Kegiatan normalisasi dilaksanakan pada Kamis, 18 Desember 2025. Tim WASH bergerak di tiga wilayah terdampak banjir. Lokasi tersebut meliputi Kelurahan Kepatihan, Kelurahan Jember Lor, dan Kecamatan Pakusari.
Baca Juga: Pasca Banjir Jember, PMI Bersihkan dan Sterilkan 11 Sumur Warga untuk Cegah Penyakit Berbasis Air
Langkah ini dilakukan dengan memperhatikan keselamatan kerja. Medan pengerjaan sumur memiliki risiko cukup tinggi.
Penentuan titik dilakukan agar waktu dan jangkauan kerja lebih efektif.
Di Kelurahan Kepatihan, tim menormalisasi 11 sumur warga. Selain itu, 12 rumah warga juga dibersihkan.
Pembersihan dilakukan untuk mengurangi dampak sisa banjir.

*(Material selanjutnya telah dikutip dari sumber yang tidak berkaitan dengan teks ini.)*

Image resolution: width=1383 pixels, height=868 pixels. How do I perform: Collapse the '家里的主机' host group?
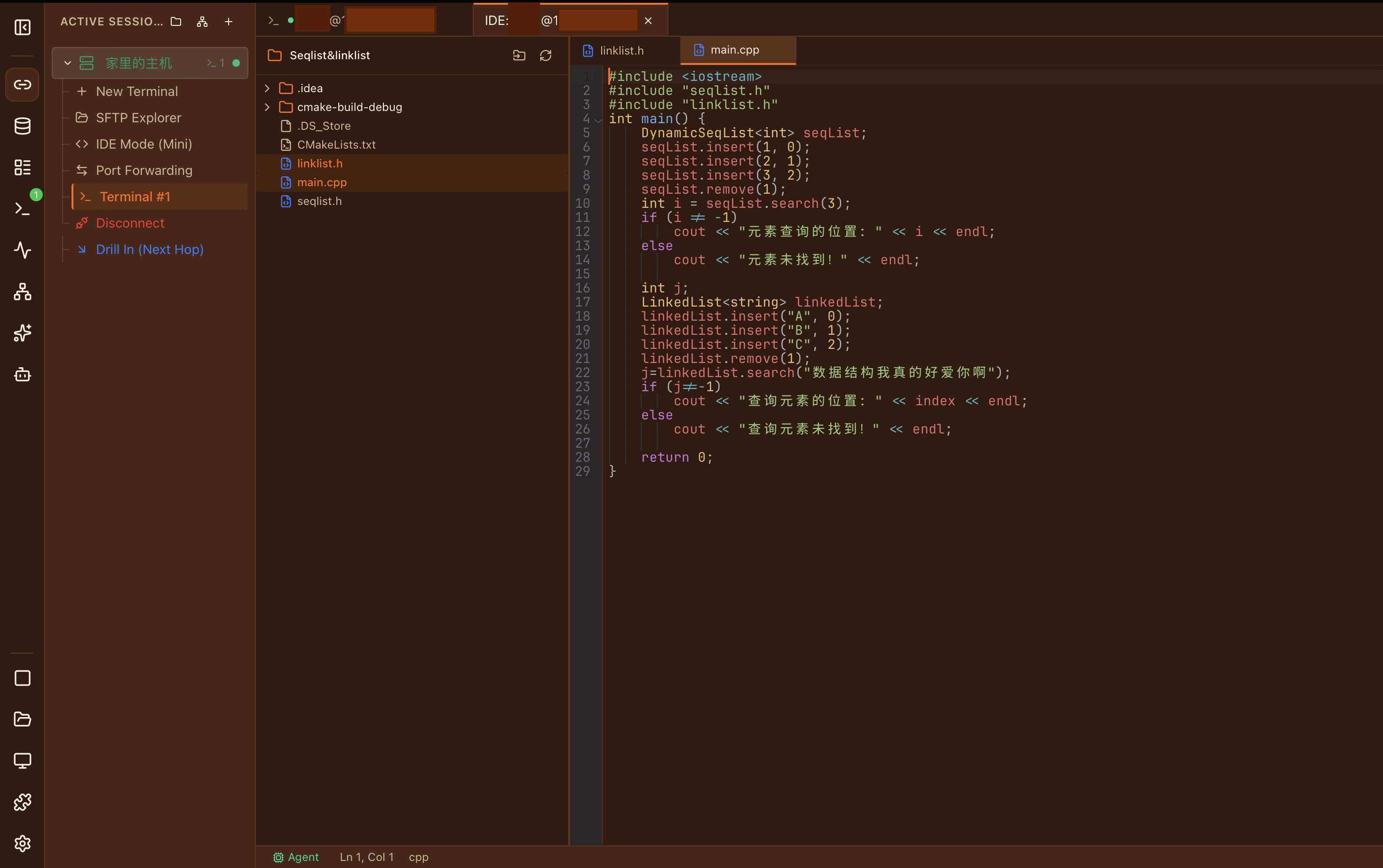pos(67,63)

Di Dusun Gempal, Desa Pakusari, lima sumur warga dinormalisasi. Sementara itu, di Kelurahan Jember Lor terdapat empat sumur yang dibersihkan. Total terdapat 20 sumur yang ditangani.
Ketua PMI Jember, Zainollah, menjelaskan fokus kegiatan tersebut. Ia menyebutkan adanya laporan warga terkait kondisi sumber air. Penanganan dilakukan secara khusus sesuai tingkat pencemaran.
“Hari ini Tim WASH kembali bergerak, kami fokus di tiga titik karena adanya laporan terkait kondisi sumber air warga yang memerlukan penanganan khusus. Personel kami sudah dibekali peralatan memadai untuk menguras dan membersihkan sumur agar bisa digunakan kembali oleh warga,” ujar Zainollah.
Proses normalisasi dilakukan secara bertahap. Tim membersihkan dinding sumur dari endapan lumpur. Air tercemar dikuras hingga bersih.